Task objective:
Every entry must be copied word for word.

Records to use:
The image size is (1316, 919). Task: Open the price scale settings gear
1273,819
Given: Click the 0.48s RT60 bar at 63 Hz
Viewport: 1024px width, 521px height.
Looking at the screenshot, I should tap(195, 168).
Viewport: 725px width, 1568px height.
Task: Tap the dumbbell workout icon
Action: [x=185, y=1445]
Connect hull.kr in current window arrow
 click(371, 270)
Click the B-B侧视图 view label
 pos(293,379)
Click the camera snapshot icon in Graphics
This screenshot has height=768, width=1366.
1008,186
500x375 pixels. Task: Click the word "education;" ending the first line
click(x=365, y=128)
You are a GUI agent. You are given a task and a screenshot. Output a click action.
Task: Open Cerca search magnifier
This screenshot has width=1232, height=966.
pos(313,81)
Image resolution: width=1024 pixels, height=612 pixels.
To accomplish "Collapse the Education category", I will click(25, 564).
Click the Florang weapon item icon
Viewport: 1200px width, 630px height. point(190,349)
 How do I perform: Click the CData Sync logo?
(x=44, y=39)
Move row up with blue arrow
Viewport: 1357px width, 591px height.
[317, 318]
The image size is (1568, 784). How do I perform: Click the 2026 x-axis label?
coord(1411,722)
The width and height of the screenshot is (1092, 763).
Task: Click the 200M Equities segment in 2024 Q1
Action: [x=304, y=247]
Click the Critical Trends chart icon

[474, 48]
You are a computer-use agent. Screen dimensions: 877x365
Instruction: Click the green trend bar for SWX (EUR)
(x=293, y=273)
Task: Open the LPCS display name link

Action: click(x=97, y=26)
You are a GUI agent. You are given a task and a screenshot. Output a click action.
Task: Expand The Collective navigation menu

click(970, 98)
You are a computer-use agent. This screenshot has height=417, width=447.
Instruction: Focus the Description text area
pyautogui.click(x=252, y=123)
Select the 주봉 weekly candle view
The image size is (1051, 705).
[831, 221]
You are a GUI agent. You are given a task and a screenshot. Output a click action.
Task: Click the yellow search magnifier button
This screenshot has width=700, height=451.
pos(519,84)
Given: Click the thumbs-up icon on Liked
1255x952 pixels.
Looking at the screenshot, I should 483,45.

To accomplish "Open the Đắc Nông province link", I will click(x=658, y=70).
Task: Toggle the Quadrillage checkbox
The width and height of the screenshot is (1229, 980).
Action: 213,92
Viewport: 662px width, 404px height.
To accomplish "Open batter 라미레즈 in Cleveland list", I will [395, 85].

Written response:
The image size is (1316, 919). Task: Open the price scale settings gear
1273,819
Given: Click the 0.48s RT60 bar at 63 Hz
Viewport: 1024px width, 521px height.
Looking at the screenshot, I should tap(195, 168).
Viewport: 725px width, 1568px height.
Task: Tap the dumbbell workout icon
Action: [x=185, y=1445]
Connect hull.kr in current window arrow
 click(371, 270)
Click the B-B侧视图 view label
 pos(293,379)
Click the camera snapshot icon in Graphics
This screenshot has height=768, width=1366.
1008,186
500x375 pixels. Task: Click the word "education;" ending the first line
click(x=365, y=128)
You are a GUI agent. You are given a task and a screenshot. Output a click action.
Task: Open Cerca search magnifier
This screenshot has width=1232, height=966.
pos(313,81)
Image resolution: width=1024 pixels, height=612 pixels.
To accomplish "Collapse the Education category", I will click(25, 564).
Click the Florang weapon item icon
Viewport: 1200px width, 630px height. point(190,349)
 How do I perform: Click the CData Sync logo?
(x=44, y=39)
Move row up with blue arrow
Viewport: 1357px width, 591px height.
[317, 318]
The image size is (1568, 784). How do I perform: Click the 2026 x-axis label?
coord(1411,722)
The width and height of the screenshot is (1092, 763).
Task: Click the 200M Equities segment in 2024 Q1
Action: [x=304, y=247]
Click the Critical Trends chart icon

[474, 48]
You are a computer-use agent. Screen dimensions: 877x365
Instruction: Click the green trend bar for SWX (EUR)
(x=293, y=273)
Task: Open the LPCS display name link

Action: click(x=97, y=26)
You are a GUI agent. You are given a task and a screenshot. Output a click action.
Task: Expand The Collective navigation menu

click(970, 98)
You are a computer-use agent. This screenshot has height=417, width=447.
Instruction: Focus the Description text area
pyautogui.click(x=252, y=123)
Select the 주봉 weekly candle view
The image size is (1051, 705).
[831, 221]
You are a GUI agent. You are given a task and a screenshot. Output a click action.
Task: Click the yellow search magnifier button
This screenshot has width=700, height=451.
pos(519,84)
Given: Click the thumbs-up icon on Liked
1255x952 pixels.
Looking at the screenshot, I should 483,45.

To accomplish "Open the Đắc Nông province link", I will click(x=658, y=70).
Task: Toggle the Quadrillage checkbox
The width and height of the screenshot is (1229, 980).
Action: 213,92
Viewport: 662px width, 404px height.
To accomplish "Open batter 라미레즈 in Cleveland list", I will [395, 85].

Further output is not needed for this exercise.